St. Louis on bend-don’t-break title defense

SPRAY HITTER: Carlos Beltran, back in the playoffs for the first time since his infamous 2006 strikeout with the Mets, douses Jon Jay after the Cardinals won Friday’s wild-card game over the Braves. (Getty Images)

ST. LOUIS — If it’s October, the Cardinals must be rising up again.

The team that wouldn’t quit last year, with a shocking run just to make the postseason — mere prelude to winning the World Series in dramatic fashion against the Rangers — is embracing its underdog status heading into today’s Game 1 of the NLDS against the Nationals at Busch Stadium.

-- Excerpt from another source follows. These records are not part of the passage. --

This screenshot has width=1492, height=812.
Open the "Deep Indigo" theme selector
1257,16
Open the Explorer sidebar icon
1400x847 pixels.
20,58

”You can take your predictions and underdogs and do whatever you want with them, because it all happens out on the field,” Cardinals manager Mike Matheny said. “And our guys are prepared to go and compete.”

Last year, the Cardinals rebounded from a 10 1/2-game, late-August wild-card deficit to secure a playoff berth on the final day of the regular season before surprising the Phillies in the NLDS and beating the Brewers in the NLCS.

Then came a true Fall Classic. Twice down to their final strike in Game 6 of the World Series, the Cardinals rallied to beat the Rangers before prevailing in Game 7.

The Cardinals secured the NL’s second wild card this season, and on Friday beat the Braves 6-3 in a play-in game to get a shot at the top-seeded Nationals.

Gio Gonzalez, who led the league with 21 victories, will get the ball for the Nationals. Adam Wainwright, who was relegated to watching last year’s magical run while recovering from Tommy John surgery, will start for the Cardinals.

“I tricked myself into believing I was pretty important last year,” Wainwright said. “I felt like I was there for anybody who needed me, at whatever level that was. Nothing else to do, right?

“But looking back on it, it really hits me when autograph seekers hand me a ball and it’s a 2011 World Series ball, and then they take it back and say, ‘No, no, sign this one instead.’ That’s when it hits that I really didn’t get to do a whole lot.”

Other than Wainwright and Matheny (who replaced retired Tony La Russa), the Cardinals’ other key addition from last October is Carlos Beltran, who helped lessen the sting from Albert Pujols’ departure to the Angels.

Matheny would like to think a game such as Friday’s — in which a disputed infield-fly call benefited the Cardinals — will toughen his bunch.

The call in question occurred in the eighth inning as Matt Holliday and shortstop Pete Kozma converged for a fly ball in short left field. The ball dropped, but umpire Sam Holbrook invoked the infield-fly rule, effectively killing a promising Braves rally. Braves manager Fredi Gonzalez unsuccessfully argued the ball was hit too deep for the infield-fly rule to be an option.

“Those close games, where things just don’t go smoothly, I think they develop character,” Matheny said. “I think they develop perseverance.

“To me, as I look at our club, that’s what I see. I see a team that’s tough to beat when you have a great mix of character and talent. They’re going to continue to believe in themselves, and that’s what we have.”